Saved data entries:

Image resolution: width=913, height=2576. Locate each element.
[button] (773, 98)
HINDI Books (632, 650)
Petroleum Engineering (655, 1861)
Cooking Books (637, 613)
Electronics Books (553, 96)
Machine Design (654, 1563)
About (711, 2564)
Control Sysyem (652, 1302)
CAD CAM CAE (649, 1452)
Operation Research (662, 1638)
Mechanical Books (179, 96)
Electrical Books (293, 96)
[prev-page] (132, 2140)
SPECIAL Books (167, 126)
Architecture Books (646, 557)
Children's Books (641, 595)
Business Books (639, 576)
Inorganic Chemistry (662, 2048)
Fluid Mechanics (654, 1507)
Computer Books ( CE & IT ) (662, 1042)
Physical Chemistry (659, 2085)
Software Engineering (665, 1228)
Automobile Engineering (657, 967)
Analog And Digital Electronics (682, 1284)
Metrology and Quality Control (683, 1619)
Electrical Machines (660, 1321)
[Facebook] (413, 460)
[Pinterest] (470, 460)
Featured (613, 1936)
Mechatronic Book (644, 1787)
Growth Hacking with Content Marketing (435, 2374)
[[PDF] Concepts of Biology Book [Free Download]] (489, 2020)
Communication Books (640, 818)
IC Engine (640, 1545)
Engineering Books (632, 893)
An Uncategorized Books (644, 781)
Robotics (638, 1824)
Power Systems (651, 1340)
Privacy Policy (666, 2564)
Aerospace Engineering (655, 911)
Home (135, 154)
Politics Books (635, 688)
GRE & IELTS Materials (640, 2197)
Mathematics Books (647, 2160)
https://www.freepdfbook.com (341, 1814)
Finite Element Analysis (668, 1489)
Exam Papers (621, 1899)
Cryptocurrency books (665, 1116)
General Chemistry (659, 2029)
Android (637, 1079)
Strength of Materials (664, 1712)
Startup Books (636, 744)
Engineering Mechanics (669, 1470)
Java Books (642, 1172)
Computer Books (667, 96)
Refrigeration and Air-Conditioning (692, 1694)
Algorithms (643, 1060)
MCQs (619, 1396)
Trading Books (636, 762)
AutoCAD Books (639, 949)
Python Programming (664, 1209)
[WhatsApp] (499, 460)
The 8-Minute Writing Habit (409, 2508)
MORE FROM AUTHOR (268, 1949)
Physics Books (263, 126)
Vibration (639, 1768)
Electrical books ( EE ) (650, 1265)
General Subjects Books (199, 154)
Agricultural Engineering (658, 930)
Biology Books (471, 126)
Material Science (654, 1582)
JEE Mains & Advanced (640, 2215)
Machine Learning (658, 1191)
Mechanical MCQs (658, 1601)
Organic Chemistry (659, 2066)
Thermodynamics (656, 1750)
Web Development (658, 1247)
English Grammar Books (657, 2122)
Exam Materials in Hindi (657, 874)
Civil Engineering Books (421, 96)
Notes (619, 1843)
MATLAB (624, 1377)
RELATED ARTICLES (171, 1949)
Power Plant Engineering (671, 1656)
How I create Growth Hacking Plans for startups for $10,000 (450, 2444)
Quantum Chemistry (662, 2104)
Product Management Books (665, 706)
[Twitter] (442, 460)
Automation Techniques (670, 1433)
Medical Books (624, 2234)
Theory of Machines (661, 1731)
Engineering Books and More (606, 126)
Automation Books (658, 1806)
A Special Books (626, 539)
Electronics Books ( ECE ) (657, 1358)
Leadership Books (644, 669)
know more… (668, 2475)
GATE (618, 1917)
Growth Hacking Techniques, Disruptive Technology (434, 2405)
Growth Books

What the task asks |
Check the records above and copy each line that has the string "Chemistry".

Result for this exercise |
Inorganic Chemistry (662, 2048)
Physical Chemistry (659, 2085)
General Chemistry (659, 2029)
Organic Chemistry (659, 2066)
Quantum Chemistry (662, 2104)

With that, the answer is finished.